Often accessing support requires those who need help to ‘reach out’. Mental health struggles can feel isolating and lonely and alone, and maybe make it more difficult to ‘reach out’. If there was someone to ‘reach in’ the loneliness may subside?
‘The Giant Hand of Vyrnwy!’ was carved by Simon O’Rourke out of the stump of what was Wales tallest tree (originally 209 foot high), felled due to storm damage. The carving is an intervention – someone reaching in. The roots of the tree holding strong.
We all see art differently, but for me this illustrates the change that someone reaching in can make.
There’s lots of help and information available
Greater Manchester is the home to many fabulous charities and organisations. The NHS provide a list of organisations in Greater Manchester accessible via: NHS Greater Manchester
There are many other organisations out there too, as well as Psychotherapists like myself who work with clients experiencing life challenges. Which is obviously a good thing. We are all becoming much more aware of mental health wellbeing. There are many bloggers, pod casts, Apps, Instagram and YouTube posts and videos created by celebrities, experts, and ordinary folk like you and me uploading information, talking to others, or offering a service.
Good advice surrounds us on posters, at the end of dramas, documentaries and news bulletins containing traumatic articles when they share helpline numbers and websites for those who may be affected by a particular topic.

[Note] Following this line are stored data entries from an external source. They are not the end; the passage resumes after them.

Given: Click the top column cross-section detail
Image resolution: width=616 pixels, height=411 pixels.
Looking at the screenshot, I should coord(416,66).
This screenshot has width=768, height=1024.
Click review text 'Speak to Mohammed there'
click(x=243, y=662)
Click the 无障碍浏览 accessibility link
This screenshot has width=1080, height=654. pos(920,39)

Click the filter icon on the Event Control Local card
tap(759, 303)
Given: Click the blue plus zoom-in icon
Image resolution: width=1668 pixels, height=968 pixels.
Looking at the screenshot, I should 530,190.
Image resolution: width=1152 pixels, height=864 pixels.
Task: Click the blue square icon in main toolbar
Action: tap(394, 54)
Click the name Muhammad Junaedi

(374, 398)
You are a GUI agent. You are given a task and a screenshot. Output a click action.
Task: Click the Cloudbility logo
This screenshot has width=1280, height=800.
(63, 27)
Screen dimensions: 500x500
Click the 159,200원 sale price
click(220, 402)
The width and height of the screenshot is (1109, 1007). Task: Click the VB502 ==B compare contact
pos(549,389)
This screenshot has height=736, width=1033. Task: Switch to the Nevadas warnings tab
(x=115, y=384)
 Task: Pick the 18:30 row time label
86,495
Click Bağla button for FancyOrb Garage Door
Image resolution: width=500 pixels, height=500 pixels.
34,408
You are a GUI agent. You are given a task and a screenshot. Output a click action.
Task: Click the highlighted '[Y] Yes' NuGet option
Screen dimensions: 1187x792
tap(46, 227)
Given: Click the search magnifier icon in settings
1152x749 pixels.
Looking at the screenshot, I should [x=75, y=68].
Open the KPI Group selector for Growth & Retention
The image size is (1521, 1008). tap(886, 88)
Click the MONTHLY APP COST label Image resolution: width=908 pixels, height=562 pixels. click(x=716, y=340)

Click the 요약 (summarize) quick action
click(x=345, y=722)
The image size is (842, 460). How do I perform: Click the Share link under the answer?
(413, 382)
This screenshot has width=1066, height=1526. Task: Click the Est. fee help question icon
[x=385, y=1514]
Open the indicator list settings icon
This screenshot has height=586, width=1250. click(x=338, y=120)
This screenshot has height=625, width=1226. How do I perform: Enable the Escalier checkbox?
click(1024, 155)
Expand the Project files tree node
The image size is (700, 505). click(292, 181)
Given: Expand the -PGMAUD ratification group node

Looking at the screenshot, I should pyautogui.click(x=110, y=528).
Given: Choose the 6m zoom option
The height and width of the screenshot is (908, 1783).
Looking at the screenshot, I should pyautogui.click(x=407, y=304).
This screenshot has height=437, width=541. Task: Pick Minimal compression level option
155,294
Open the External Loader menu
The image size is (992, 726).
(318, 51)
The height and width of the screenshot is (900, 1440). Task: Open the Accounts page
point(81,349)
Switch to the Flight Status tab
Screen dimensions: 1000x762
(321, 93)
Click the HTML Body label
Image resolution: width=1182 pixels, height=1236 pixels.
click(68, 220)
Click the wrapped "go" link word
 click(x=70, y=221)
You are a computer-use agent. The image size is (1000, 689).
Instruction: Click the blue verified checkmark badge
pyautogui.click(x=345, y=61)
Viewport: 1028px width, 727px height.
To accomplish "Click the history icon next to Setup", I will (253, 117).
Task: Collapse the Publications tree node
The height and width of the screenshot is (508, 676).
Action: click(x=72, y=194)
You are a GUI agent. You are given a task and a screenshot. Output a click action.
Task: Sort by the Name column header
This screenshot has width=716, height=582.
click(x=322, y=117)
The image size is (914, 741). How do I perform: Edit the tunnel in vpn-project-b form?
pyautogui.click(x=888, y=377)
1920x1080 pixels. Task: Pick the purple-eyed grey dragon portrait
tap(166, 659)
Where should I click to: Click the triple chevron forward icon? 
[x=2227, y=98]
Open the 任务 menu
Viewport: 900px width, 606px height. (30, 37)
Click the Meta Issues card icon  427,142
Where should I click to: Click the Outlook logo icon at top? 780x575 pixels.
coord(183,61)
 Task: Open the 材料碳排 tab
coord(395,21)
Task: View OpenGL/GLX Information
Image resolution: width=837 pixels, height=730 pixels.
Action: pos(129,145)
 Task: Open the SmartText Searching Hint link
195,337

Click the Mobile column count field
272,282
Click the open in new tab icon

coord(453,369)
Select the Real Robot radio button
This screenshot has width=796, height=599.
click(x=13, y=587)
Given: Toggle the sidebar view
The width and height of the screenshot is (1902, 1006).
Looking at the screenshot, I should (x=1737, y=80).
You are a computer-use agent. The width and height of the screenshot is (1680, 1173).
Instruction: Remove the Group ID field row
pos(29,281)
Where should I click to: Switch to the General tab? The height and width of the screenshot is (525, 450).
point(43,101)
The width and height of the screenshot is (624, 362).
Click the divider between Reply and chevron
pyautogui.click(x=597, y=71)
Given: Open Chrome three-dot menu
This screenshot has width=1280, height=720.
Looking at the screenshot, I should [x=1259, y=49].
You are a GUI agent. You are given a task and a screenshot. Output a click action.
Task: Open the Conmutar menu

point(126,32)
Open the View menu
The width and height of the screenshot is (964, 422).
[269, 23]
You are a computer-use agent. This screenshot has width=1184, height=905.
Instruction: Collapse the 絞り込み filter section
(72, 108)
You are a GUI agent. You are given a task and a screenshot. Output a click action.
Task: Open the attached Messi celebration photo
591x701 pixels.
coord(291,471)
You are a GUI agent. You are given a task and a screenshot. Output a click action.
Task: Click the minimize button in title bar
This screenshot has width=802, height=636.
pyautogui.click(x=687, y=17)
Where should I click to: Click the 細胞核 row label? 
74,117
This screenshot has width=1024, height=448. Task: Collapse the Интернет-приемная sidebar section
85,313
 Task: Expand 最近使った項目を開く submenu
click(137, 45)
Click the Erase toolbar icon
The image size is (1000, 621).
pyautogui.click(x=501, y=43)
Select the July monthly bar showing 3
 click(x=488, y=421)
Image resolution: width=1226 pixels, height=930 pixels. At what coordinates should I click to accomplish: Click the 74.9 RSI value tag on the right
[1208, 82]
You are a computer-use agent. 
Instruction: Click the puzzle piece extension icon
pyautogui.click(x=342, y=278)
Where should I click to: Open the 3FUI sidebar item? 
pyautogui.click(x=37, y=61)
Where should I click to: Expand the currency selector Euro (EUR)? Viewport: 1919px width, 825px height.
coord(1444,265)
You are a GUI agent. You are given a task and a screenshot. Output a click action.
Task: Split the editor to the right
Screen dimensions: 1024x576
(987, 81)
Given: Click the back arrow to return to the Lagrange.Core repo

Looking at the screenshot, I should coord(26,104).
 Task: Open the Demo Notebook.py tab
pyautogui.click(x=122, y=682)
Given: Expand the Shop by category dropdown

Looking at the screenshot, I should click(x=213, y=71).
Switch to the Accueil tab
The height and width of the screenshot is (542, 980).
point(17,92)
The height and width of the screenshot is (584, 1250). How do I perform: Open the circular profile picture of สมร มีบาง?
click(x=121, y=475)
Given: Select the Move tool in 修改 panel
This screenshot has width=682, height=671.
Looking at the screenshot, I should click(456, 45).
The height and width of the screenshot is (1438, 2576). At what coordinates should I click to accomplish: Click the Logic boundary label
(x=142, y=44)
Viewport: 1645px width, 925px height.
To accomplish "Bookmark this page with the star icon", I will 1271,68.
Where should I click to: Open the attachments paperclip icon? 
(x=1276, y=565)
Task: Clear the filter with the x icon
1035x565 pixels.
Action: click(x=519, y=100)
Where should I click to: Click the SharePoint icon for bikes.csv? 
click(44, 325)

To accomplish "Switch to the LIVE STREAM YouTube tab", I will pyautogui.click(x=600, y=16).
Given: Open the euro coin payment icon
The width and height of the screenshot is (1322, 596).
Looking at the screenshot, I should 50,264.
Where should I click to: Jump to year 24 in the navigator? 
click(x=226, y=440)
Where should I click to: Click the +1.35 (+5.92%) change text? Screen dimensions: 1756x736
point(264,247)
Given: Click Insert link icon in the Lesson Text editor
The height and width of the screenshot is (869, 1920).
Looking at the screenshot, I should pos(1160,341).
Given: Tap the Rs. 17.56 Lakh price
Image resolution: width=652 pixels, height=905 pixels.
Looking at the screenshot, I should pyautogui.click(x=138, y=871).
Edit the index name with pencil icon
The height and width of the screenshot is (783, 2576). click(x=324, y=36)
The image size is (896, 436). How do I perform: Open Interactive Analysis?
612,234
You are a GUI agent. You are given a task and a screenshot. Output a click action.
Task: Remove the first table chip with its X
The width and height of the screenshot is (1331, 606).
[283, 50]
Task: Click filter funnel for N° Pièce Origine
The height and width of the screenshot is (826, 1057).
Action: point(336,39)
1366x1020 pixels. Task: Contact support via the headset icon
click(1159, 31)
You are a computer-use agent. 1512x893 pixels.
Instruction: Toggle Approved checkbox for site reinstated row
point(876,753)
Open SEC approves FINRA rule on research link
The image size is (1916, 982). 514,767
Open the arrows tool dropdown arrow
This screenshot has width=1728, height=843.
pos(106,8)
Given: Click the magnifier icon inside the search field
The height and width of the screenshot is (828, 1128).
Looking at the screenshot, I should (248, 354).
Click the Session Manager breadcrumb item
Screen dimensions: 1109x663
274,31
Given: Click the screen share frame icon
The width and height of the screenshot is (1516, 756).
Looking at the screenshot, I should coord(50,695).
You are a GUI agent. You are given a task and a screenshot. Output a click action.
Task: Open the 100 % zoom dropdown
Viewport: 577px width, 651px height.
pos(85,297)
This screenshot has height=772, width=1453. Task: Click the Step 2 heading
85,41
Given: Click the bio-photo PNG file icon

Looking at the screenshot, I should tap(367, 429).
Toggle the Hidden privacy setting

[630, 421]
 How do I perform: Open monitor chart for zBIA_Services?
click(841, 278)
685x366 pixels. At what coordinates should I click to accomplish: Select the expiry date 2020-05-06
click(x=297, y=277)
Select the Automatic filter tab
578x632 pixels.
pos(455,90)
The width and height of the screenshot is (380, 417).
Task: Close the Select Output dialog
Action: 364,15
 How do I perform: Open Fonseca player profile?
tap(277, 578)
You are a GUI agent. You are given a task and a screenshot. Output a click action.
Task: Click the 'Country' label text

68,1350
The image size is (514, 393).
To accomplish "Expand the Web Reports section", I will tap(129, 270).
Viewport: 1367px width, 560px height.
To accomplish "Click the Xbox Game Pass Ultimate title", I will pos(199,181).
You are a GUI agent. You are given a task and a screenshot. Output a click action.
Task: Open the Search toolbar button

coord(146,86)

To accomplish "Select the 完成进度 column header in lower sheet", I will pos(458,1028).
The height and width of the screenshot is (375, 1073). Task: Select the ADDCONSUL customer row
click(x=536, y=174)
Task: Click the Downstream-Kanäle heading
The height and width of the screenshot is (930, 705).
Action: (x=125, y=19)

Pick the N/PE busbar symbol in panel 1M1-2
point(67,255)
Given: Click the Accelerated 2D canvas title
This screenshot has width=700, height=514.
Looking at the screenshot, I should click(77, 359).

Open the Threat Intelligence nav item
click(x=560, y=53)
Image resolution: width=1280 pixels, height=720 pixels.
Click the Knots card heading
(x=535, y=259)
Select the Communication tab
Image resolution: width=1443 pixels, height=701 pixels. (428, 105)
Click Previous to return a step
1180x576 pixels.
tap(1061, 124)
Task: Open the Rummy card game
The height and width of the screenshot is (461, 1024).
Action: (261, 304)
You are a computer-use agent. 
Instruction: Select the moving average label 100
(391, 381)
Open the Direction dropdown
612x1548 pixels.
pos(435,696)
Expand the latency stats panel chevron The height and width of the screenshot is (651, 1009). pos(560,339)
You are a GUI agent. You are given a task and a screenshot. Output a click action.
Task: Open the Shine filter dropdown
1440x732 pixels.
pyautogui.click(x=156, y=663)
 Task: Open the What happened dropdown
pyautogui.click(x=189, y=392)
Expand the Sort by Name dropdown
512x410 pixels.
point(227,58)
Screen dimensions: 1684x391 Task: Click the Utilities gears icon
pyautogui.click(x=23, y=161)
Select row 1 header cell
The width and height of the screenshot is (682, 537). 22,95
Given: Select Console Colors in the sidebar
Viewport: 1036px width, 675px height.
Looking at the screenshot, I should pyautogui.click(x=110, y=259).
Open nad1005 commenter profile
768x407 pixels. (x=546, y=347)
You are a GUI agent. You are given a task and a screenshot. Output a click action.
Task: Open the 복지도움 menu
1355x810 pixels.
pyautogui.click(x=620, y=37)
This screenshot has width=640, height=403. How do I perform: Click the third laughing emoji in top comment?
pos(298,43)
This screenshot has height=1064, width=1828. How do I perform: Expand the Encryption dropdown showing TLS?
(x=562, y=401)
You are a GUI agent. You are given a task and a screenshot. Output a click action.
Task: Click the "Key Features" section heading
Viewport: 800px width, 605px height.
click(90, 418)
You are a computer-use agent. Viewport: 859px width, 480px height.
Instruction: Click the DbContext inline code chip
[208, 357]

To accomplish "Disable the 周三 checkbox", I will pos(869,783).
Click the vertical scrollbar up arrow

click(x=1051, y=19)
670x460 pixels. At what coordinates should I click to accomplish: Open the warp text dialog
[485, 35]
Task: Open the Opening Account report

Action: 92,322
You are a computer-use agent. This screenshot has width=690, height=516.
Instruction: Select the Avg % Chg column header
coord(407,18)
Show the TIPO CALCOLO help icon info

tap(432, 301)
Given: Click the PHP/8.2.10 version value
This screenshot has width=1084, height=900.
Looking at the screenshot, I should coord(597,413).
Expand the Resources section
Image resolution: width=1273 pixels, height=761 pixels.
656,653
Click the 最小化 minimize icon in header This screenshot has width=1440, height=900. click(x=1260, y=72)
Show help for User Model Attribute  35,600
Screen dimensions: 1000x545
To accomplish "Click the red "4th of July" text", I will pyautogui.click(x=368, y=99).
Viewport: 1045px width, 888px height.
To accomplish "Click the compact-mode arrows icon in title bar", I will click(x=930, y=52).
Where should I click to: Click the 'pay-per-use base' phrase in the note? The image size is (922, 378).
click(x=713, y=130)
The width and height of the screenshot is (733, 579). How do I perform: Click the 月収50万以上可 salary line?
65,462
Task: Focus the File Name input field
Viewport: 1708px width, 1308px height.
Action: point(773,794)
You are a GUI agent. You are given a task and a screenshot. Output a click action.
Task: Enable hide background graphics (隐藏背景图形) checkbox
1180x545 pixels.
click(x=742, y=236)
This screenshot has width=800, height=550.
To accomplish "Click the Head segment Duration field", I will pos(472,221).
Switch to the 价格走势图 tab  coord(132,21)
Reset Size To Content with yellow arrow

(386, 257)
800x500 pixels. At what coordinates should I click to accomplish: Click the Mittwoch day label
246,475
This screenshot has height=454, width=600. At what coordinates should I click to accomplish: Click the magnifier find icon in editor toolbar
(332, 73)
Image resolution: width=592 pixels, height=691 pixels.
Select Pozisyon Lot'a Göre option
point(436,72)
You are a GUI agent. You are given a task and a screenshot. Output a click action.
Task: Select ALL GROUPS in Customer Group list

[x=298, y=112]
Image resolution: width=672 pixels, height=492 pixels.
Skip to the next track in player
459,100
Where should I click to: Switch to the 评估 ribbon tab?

More employers offer benefits including EAP service provision too, with Mental Heal 1st Aiders, and Wellbeing and Mental Health Policies in place.
If you need support, there are places to reach out. Those same resources help inform those who could ‘reach in’ and help someone move out of their lonely place.
Despite having awareness of all the possible help available, what if the person struggling believes they must sort out their worries and concerns themselves? What if they believe they are stuck, and no one can help or they should be able to deal with what is going on? What then?
When we do need help with our Mental Health, we can, despite all the information and resources out there, find ourselves in a lonely place. That lonely place can feel isolating even if we know there are resources available, places to go, people to talk to. That loneliness might cause you or I, if we are struggling to step back, retreat into ourselves, want to hide.
Reaching out means the person in need picking up the phone to speak to someone, starting the conversation, asking for help, saying I am vulnerable, can come with questions and doubts, and that may be too difficult to overcome.
· What will people think of me?
· Why can I not cope – other seem to?
· Who would want to listen to my concerns?
· My problems are not as bad as other peoples?
· I ought to be able to sort this out myself – shouldn’t I?
· I am alone in this.
· I feel shame that I cannot cope, that I find myself stuck.
· I should be able to do this!
If someone was ‘reaching in’, these questions may disappear because our friend, colleague, family member no longer feels as alone. They know someone cares.
If you notice a friend, family member, neighbour, or colleague is behaving differently or disappeared from their ordinary social interactions maybe more distracted than usual, reach out to them. If you have a niggle that something is not OK, you can ask. If you feel your colleague has changed behaviours, looks distracted, is quieter or louder than usual, reach in – check in, let them know you care.
Give them a call, send a message – even if they may not respond. Taking a few minutes to have one of those ‘water cooler’ conversations in the workplace might make all the difference. Ask: ‘How are you doing’ or ‘What is happening for you these days – I haven’t had a chance to catch up properly?’ This opens the opportunity of conversation. (Rather than ‘What’s up with you?’, ‘Are you OK?’ – these kinds of questions seek binary ‘yes’ or ‘no’ answers- with the likely response being: ‘nothing’s up’, ‘yes I’m OK’).
The Workplace and Wellbeing
Workplaces these days do offer more and more wellbeing benefits and support packages. However, according to the CIPD 2022 Health and Wellbeing at Work report, the survey indicates 60% of line mangers believe this is important. What about the other 40%? If the workplace does not value wellbeing, and a colleague is struggling, how will they be supported there, and how will this impact on life outside of the workplace and vice-versa? Genuine investment in health and wellbeing in the workplace will help business at the end of the day.
Mental and physical wellbeing impacts every aspect of life, whatever the route cause. We need employers and managers to respond accordingly.
Sit down, listen, and talk
As a society in general, it would be much kinder to take time sit down with each other, talk, and more importantly, listen. We all struggle at different times, and very often we keep it to ourselves. The internal narrative tells us others are worse off than me, I should be able to manage.
If a colleague is stuck in their lonely place, and someone cares enough and ‘reaches in’ what a difference this could make!